As we report in our preview of the 62nd National Business Aviation Association (NBAA) annual meeting and convention this month (page 22), organizers and exhibitors alike are bracing for a reduced event as the crisis continues in business aviation.
There was some cause for optimism, if not puzzlement, in that other business and general aviation events this year — EBACE in Geneva in May, EAA AirVenture in Oshkosh, Wis., in late July and LABACE in Brazil in August — were well attended. NBAA in July said it was tracking at 80 percent of where it was the previous year in exhibitor and booth sales, which was interpreted as a good thing given that 2008 was a record year. The association was said to be making convention passes available for exhibitors to distribute in an effort to pump up floor traffic.
But there’s no denying the year-old global recession has taken hold in the business aircraft segment. This reality was reflected in the fiscal 2010 second-quarter results announced Sept. 2 by Canada’s Bombardier, which is seeing cancellations outpace new aircraft orders. The manufacturer of Learjet, Challenger and Global business jets logged 38 negative net orders for the quarter — 27 new orders and 80 cancellations of business aircraft, with 15 new orders for commercial aircraft. For the same quarter in fiscal 2009, it logged 175 net orders. Bombardier’s firm-order backlog eroded from $23.5 billion in January to $19.6 billion in July.
It is by now a well-known litany: Bombardier, Gulfstream, Hawker Beechcraft and Cessna Aircraft have laid off thousands of workers. Dassault is furloughing workers in France and earlier this year laid off 111 workers at its completions center in Little Rock, Ark. There would have to be a sharp carom off the economic backboard to restore these jobs anytime soon.
Of course, none of this bodes well for avionics manufacturers, which have seen layoffs and furloughs of their own. But the flurry of activity by avionics OEMs leading up to NBAA suggested that technological innovation, at least, continues apace. For example, Dassault Falcon and Honeywell partnered to fly reporters to Phoenix — comfortably in a Falcon 900EX — where Honeywell discussed progress on the EASy Phase II cockpit with synthetic vision announced at last year’s NBAA convention. Details of that briefing remained embargoed until Oct. 20, too late for this column. But it’s safe to say progress is being made.

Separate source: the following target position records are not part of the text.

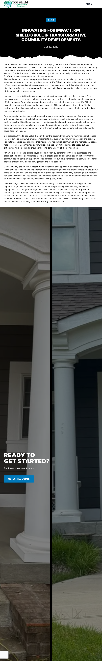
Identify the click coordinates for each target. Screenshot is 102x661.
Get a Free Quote (18, 479)
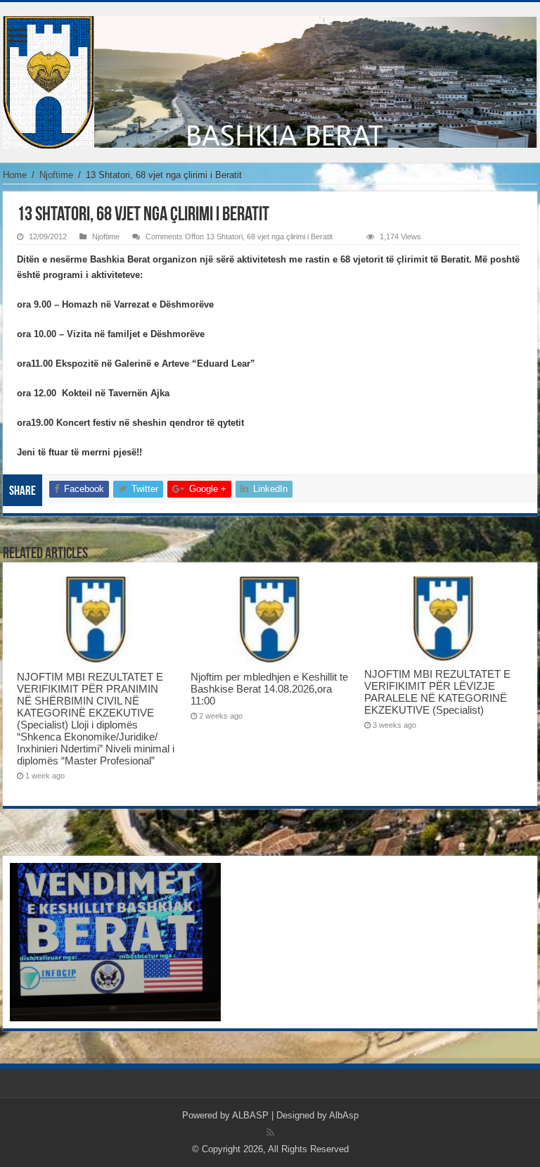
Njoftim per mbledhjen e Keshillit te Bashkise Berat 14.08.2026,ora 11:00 (269, 689)
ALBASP (250, 1115)
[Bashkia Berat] (270, 79)
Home (15, 175)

At this writing, I also looked forward to a late September visit to Cedar Rapids, Iowa, where Rockwell Collins planned to demonstrate its new Pro Line Fusion integrated avionics suite, unveiled two years ago at NBAA in Atlanta. Flight tests of the system began this year on the company’s Challenger 601-3A business jet. In August, the system completed its first customer test flight on the launch platform, Bombardier’s Global Express XRS, as the basis of the airframer’s Global Vision flight deck.
The next aircraft to begin flight tests will be the Gulfstream G250 this fall, according to Kelly Ortberg, Rockwell Collins Commercial Systems vice president and chief operating officer. Ortberg described Pro Line Fusion in a podcast interview, available at www.nowgennext.com.
"We’re very excited about the introduction of our new Pro Line Fusion flight deck," Ortberg said. "It will come equipped with all the latest features to support NextGen, which include things like ADS-B, data link communications, advanced nav capabilities such as RNP and RNAV [and] synthetic and enhanced vision.
"Key to the system, we’ll also be delivering some important building blocks for future environment changes, what we call gate-to-gate 4D trajectory-based operations," Ortberg added. "That will include things like surface management capabilities, required time-of-arrival functions in our FMS and a traffic computer that will incorporate ADS-B In applications when they become available."
Another event I anticipated was the scheduled Sept. 29 roll-out of the new Gulfstream G650 in Savannah, Ga. — attesting yet again to the industry’s forward momentum in hard times. This ultra long range business jet, described in our July issue (page 20) features the new PlaneView II flight deck based on Honeywell’s Primus Epic avionics. It’s got all the bells and whistles.